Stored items
########

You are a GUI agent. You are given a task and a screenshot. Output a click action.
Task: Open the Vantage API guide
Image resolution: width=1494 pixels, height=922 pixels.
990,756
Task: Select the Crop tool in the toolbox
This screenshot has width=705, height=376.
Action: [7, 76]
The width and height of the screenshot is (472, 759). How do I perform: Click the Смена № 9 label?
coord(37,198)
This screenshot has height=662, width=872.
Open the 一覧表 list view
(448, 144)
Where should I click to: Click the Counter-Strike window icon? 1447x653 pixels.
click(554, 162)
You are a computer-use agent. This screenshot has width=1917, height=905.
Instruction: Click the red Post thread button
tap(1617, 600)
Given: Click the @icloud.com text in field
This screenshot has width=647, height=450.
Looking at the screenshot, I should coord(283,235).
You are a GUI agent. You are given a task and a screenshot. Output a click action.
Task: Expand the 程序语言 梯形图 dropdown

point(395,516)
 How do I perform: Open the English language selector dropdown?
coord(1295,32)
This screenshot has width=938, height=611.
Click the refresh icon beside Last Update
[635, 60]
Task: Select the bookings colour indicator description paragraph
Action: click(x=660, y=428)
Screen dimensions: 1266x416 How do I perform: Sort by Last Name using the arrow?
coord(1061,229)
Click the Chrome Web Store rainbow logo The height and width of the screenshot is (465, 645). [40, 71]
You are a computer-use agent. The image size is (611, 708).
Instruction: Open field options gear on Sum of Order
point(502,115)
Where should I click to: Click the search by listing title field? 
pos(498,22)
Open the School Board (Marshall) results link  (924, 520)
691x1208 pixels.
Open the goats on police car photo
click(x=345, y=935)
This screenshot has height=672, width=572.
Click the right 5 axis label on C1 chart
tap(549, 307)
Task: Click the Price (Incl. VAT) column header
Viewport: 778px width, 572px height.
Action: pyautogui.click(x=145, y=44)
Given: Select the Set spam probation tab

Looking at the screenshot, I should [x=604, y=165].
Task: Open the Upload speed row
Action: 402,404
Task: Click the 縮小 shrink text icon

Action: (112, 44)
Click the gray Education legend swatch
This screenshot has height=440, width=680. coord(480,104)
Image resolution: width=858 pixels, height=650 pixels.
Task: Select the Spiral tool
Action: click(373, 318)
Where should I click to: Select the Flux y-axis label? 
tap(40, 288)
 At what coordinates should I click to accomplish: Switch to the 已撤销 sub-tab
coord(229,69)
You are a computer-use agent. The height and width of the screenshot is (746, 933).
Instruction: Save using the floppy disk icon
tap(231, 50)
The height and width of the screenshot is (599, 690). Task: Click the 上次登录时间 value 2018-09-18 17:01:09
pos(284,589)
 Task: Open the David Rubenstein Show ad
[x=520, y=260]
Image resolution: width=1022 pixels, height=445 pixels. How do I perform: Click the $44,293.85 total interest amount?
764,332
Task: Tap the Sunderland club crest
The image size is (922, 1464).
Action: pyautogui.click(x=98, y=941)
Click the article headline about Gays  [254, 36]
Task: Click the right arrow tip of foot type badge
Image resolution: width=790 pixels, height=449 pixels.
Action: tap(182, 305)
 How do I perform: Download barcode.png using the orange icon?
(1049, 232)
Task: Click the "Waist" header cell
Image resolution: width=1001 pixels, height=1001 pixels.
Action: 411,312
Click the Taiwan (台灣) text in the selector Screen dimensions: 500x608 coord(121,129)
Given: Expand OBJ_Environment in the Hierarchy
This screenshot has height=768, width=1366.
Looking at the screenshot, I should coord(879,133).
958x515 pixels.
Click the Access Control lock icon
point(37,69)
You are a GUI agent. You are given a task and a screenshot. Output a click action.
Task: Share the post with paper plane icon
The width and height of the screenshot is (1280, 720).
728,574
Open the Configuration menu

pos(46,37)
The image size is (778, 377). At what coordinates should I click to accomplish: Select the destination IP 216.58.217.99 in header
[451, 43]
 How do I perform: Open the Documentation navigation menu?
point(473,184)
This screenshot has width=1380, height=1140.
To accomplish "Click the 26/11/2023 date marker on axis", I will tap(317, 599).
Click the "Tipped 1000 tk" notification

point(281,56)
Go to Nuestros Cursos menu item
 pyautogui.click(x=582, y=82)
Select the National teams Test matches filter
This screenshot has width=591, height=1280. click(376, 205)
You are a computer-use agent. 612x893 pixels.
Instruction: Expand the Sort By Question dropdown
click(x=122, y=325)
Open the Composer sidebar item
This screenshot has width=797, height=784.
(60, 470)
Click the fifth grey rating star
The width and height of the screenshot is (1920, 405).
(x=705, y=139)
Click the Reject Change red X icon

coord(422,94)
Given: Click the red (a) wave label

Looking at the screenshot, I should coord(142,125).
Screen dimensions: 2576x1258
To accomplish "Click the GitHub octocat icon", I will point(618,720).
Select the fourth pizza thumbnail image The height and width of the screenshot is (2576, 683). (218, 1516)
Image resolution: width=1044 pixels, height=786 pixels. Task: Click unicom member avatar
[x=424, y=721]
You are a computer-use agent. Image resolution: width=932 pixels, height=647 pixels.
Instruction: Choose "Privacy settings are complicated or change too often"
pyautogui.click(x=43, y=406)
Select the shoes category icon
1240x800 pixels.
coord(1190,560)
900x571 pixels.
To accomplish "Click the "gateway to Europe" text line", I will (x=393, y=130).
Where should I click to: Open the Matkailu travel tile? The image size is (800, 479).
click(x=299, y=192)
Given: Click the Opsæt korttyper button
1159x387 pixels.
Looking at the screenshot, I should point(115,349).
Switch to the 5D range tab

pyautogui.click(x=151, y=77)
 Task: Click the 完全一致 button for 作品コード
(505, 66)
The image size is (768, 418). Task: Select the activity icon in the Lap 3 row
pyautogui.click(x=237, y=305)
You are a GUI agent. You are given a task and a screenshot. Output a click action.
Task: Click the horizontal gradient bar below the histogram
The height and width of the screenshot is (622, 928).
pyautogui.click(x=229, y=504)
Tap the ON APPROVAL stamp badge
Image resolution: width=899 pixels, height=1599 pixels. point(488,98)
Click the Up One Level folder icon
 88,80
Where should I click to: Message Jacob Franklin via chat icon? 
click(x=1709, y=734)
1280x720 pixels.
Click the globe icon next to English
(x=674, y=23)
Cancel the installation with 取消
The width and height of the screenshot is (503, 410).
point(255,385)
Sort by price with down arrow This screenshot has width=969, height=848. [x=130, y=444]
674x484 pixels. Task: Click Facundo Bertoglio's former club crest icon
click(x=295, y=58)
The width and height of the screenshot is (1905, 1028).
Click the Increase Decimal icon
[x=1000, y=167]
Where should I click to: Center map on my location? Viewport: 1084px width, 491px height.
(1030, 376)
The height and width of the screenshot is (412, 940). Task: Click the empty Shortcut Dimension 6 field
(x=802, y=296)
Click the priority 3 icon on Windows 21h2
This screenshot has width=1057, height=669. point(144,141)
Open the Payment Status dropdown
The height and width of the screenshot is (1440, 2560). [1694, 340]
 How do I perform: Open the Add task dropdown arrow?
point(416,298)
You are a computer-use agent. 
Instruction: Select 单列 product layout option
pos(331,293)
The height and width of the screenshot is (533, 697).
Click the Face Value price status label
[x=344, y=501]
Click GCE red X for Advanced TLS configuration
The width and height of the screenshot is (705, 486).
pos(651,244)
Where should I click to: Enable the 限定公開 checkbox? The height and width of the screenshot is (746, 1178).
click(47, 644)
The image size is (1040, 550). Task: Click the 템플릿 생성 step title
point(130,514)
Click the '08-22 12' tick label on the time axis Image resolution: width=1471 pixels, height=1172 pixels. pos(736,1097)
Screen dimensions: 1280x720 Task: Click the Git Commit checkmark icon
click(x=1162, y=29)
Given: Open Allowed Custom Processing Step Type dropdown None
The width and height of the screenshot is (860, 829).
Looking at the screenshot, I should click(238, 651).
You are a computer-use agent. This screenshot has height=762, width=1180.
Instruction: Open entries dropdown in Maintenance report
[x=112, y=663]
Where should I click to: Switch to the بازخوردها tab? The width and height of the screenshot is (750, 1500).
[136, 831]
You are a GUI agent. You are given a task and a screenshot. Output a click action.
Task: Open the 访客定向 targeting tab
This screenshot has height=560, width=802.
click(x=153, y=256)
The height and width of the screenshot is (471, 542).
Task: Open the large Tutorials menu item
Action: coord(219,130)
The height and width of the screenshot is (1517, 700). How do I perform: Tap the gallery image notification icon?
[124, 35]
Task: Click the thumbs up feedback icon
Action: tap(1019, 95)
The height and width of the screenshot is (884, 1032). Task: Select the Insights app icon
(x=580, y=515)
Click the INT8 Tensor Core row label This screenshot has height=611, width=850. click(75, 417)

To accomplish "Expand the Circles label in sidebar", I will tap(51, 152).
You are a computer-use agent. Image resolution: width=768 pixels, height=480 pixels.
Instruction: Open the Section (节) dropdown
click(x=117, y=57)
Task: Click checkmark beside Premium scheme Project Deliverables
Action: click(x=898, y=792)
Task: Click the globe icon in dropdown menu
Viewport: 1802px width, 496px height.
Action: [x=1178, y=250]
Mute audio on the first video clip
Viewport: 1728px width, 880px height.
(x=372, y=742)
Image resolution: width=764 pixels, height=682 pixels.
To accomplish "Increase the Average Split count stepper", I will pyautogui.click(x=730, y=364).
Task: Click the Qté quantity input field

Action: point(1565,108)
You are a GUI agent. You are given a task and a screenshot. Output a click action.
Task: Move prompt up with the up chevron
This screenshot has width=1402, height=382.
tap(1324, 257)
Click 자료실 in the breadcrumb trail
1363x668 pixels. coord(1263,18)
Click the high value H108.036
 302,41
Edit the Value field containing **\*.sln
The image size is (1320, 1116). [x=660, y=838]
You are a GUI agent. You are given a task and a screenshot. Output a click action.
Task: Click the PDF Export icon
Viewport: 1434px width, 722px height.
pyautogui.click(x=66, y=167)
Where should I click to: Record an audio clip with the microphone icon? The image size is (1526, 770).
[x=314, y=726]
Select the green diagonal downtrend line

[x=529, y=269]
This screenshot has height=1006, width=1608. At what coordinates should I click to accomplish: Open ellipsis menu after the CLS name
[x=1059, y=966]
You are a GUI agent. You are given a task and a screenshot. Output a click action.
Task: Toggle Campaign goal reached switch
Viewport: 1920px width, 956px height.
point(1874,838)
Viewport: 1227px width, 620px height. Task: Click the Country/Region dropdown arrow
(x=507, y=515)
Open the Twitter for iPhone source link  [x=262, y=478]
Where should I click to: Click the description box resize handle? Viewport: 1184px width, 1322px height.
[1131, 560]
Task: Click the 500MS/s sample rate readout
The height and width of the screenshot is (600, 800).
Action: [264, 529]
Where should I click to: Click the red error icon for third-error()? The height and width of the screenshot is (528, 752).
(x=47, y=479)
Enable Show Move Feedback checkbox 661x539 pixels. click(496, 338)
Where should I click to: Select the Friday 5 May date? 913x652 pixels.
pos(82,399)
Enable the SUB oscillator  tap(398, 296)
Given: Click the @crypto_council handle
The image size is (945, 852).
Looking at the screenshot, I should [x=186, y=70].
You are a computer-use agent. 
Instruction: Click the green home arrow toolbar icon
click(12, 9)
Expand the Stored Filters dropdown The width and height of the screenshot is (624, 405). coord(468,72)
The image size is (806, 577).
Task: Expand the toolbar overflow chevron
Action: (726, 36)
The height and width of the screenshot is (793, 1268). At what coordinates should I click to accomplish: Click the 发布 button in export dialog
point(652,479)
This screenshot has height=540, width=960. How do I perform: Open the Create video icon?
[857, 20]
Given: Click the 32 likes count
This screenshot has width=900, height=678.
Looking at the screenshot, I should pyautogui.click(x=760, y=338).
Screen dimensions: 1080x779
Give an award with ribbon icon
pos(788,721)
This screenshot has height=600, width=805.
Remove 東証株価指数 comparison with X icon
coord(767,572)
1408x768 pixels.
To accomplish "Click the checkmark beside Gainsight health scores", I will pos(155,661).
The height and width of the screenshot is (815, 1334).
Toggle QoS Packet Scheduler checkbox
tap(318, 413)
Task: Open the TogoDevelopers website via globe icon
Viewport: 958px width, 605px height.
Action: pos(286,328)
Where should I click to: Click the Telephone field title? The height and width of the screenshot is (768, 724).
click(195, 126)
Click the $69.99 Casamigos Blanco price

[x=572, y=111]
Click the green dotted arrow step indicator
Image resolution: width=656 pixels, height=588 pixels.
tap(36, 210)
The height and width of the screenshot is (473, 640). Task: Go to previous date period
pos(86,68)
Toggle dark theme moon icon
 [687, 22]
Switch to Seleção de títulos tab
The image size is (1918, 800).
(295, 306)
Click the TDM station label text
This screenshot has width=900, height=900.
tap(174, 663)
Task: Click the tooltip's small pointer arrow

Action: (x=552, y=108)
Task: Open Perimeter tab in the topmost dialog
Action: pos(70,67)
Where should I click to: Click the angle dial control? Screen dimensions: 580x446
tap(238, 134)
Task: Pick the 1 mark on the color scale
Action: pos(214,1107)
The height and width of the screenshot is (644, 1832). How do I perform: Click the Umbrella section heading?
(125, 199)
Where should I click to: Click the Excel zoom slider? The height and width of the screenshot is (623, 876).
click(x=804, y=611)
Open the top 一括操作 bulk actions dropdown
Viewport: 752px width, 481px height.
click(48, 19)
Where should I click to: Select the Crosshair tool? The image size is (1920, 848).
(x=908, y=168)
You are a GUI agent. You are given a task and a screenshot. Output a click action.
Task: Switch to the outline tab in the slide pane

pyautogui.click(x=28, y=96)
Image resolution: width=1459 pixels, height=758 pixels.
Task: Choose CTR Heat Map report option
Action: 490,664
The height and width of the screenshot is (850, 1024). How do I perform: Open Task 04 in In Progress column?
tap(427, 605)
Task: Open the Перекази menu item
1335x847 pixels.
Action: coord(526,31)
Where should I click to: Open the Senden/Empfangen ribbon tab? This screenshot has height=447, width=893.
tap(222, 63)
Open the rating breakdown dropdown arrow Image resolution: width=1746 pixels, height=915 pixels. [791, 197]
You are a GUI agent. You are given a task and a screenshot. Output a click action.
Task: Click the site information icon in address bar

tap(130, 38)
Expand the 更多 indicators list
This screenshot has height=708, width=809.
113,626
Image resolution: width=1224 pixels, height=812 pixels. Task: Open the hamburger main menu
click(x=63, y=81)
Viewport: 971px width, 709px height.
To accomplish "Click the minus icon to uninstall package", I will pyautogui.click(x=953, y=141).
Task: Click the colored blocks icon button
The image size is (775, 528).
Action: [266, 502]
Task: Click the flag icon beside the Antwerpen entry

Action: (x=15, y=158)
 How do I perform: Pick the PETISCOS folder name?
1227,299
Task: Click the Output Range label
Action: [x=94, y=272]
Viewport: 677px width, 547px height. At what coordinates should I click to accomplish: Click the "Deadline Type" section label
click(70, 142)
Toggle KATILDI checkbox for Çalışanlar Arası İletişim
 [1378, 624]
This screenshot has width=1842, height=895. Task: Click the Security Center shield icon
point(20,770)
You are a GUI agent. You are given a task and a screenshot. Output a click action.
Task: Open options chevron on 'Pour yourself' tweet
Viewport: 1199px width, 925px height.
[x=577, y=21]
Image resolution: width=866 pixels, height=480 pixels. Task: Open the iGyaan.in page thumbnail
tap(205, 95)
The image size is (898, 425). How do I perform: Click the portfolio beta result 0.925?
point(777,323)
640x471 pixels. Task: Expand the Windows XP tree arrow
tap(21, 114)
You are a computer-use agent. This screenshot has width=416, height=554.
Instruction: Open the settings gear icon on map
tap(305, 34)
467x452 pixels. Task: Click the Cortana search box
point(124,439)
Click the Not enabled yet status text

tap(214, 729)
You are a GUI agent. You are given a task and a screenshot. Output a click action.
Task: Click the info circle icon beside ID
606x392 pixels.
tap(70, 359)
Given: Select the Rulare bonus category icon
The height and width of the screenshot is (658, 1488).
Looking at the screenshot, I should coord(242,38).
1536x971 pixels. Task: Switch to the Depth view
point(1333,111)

########

REQUIRED ACTION ▸
Taking the entries above, write out exactly each line from the one holding "The height and width of the screenshot is (622, 928)." to the one holding "has height=762, width=1180.", both included, and stop there.

WRITTEN ANSWER ▸
The height and width of the screenshot is (622, 928).
pyautogui.click(x=229, y=504)
Tap the ON APPROVAL stamp badge
Image resolution: width=899 pixels, height=1599 pixels. point(488,98)
Click the Up One Level folder icon
 88,80
Where should I click to: Message Jacob Franklin via chat icon? 
click(x=1709, y=734)
1280x720 pixels.
Click the globe icon next to English
(x=674, y=23)
Cancel the installation with 取消
The width and height of the screenshot is (503, 410).
point(255,385)
Sort by price with down arrow This screenshot has width=969, height=848. [x=130, y=444]
674x484 pixels. Task: Click Facundo Bertoglio's former club crest icon
click(x=295, y=58)
The width and height of the screenshot is (1905, 1028).
Click the Increase Decimal icon
[x=1000, y=167]
Where should I click to: Center map on my location? Viewport: 1084px width, 491px height.
(1030, 376)
The height and width of the screenshot is (412, 940). Task: Click the empty Shortcut Dimension 6 field
(x=802, y=296)
Click the priority 3 icon on Windows 21h2
This screenshot has width=1057, height=669. point(144,141)
Open the Payment Status dropdown
The height and width of the screenshot is (1440, 2560). [1694, 340]
 How do I perform: Open the Add task dropdown arrow?
point(416,298)
You are a computer-use agent. 
Instruction: Select 单列 product layout option
pos(331,293)
The height and width of the screenshot is (533, 697).
Click the Face Value price status label
[x=344, y=501]
Click GCE red X for Advanced TLS configuration
The width and height of the screenshot is (705, 486).
pos(651,244)
Where should I click to: Enable the 限定公開 checkbox? The height and width of the screenshot is (746, 1178).
click(47, 644)
The image size is (1040, 550). Task: Click the 템플릿 생성 step title
point(130,514)
Click the '08-22 12' tick label on the time axis Image resolution: width=1471 pixels, height=1172 pixels. pos(736,1097)
Screen dimensions: 1280x720 Task: Click the Git Commit checkmark icon
click(x=1162, y=29)
Given: Open Allowed Custom Processing Step Type dropdown None
The width and height of the screenshot is (860, 829).
Looking at the screenshot, I should click(238, 651).
You are a computer-use agent. This screenshot has height=762, width=1180.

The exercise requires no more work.